[Opening PROVIDED ENTRIES section]

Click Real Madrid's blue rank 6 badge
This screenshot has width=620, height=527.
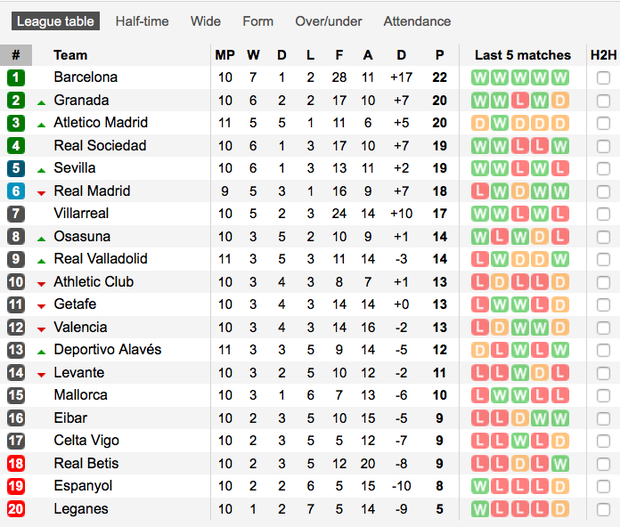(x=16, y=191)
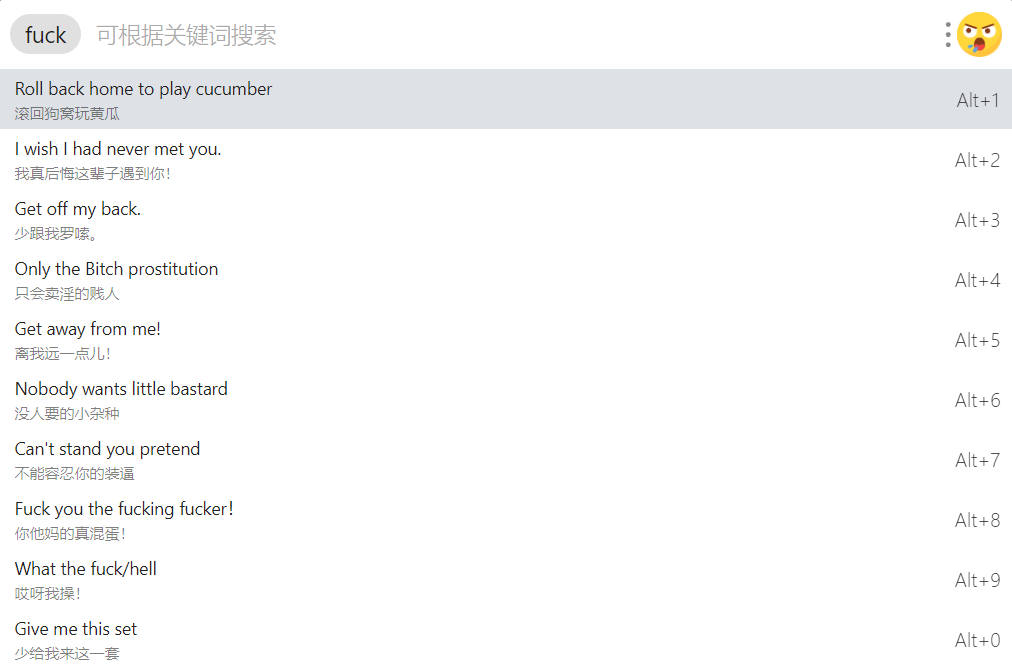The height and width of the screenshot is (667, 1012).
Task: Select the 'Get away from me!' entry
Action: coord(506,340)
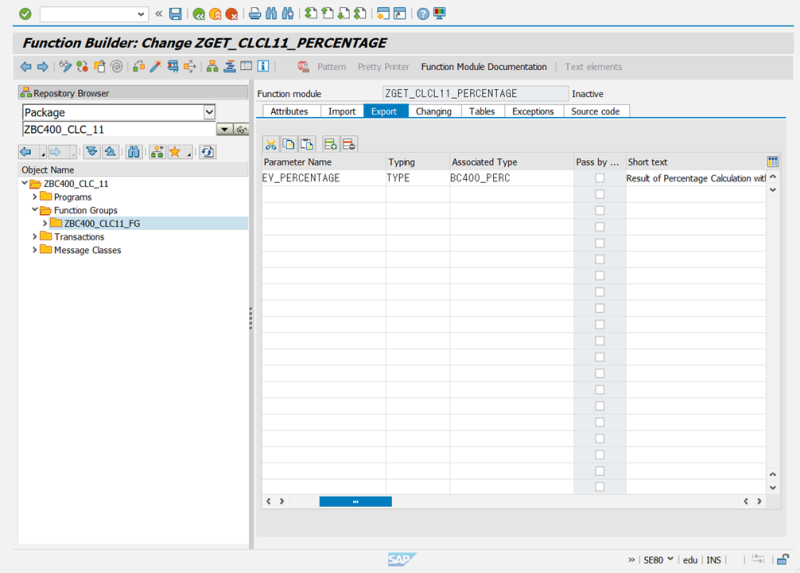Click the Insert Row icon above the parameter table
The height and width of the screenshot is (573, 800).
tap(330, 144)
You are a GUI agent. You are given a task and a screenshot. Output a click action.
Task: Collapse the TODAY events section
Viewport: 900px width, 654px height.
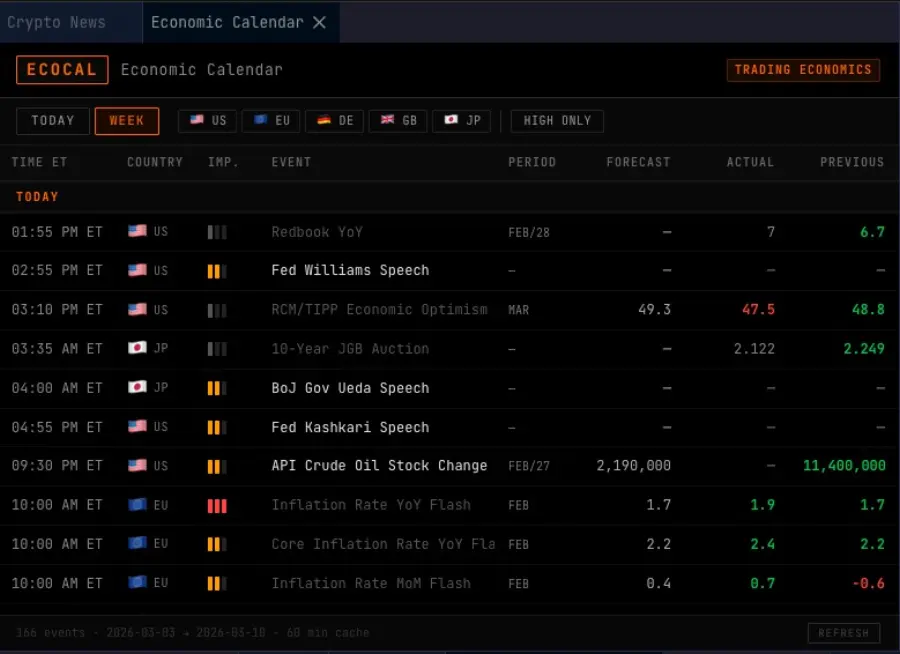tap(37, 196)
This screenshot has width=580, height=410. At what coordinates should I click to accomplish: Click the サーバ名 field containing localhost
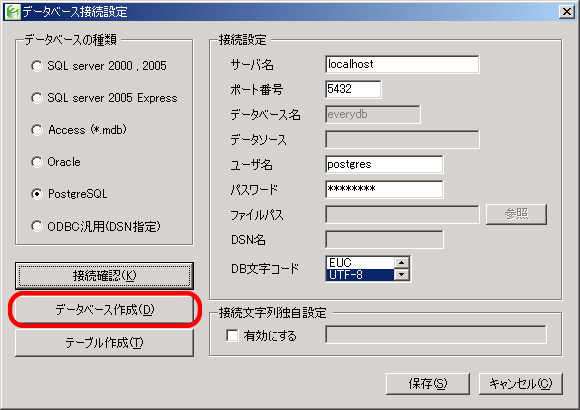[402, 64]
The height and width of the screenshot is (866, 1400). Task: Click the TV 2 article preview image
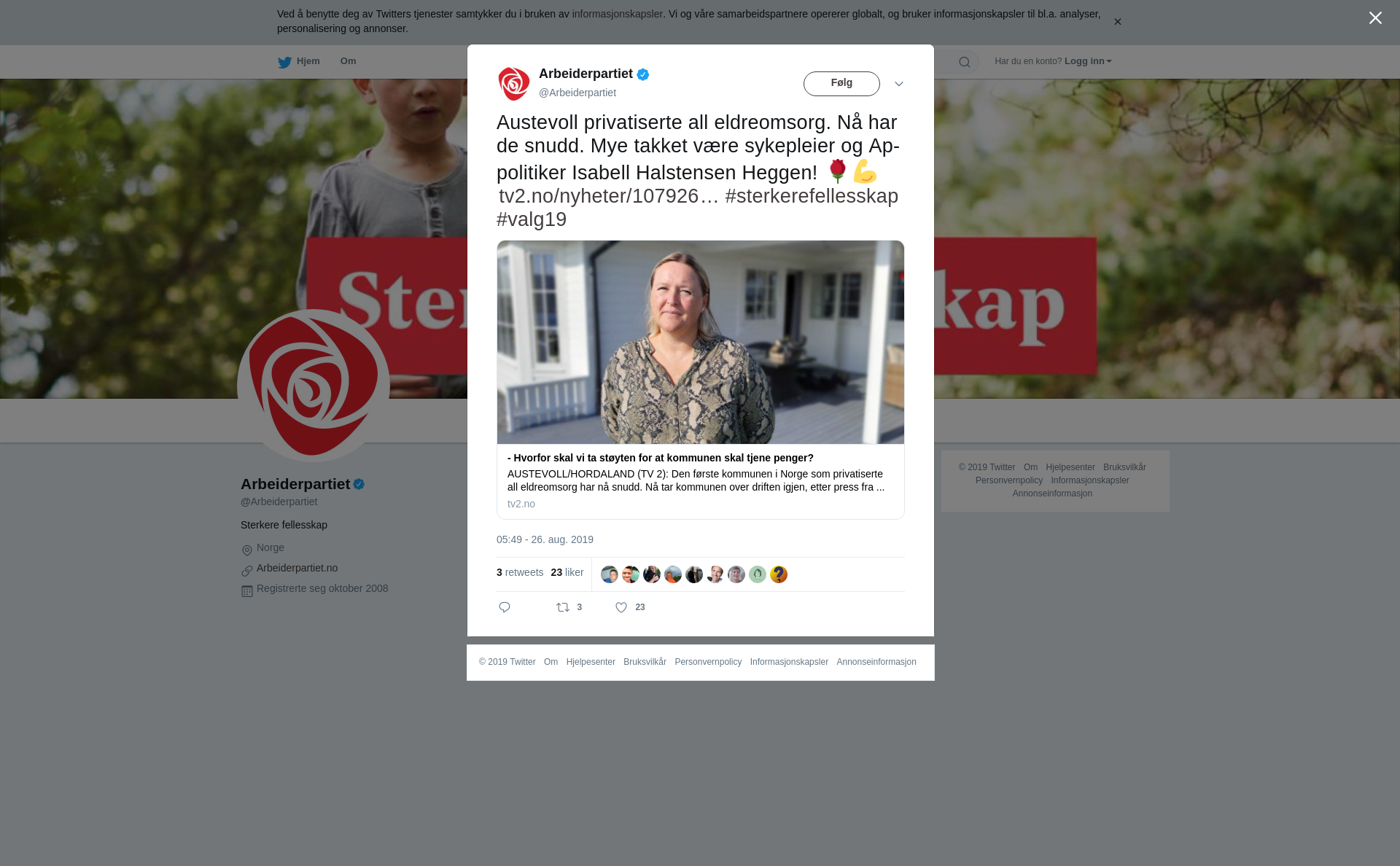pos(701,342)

[Closing PROVIDED ENTRIES section]

__PROMPT__.
Excluding the pictures, restate word for word the lines from the one that holds "Viewport: 900px width, 654px height." through the last line of the entries, both ends included.

__SOLVED EXERCISE__.
Viewport: 900px width, 654px height.
tap(37, 196)
This screenshot has width=580, height=410. At what coordinates should I click to accomplish: Click the サーバ名 field containing localhost
[402, 64]
The height and width of the screenshot is (866, 1400). Task: Click the TV 2 article preview image
pos(701,342)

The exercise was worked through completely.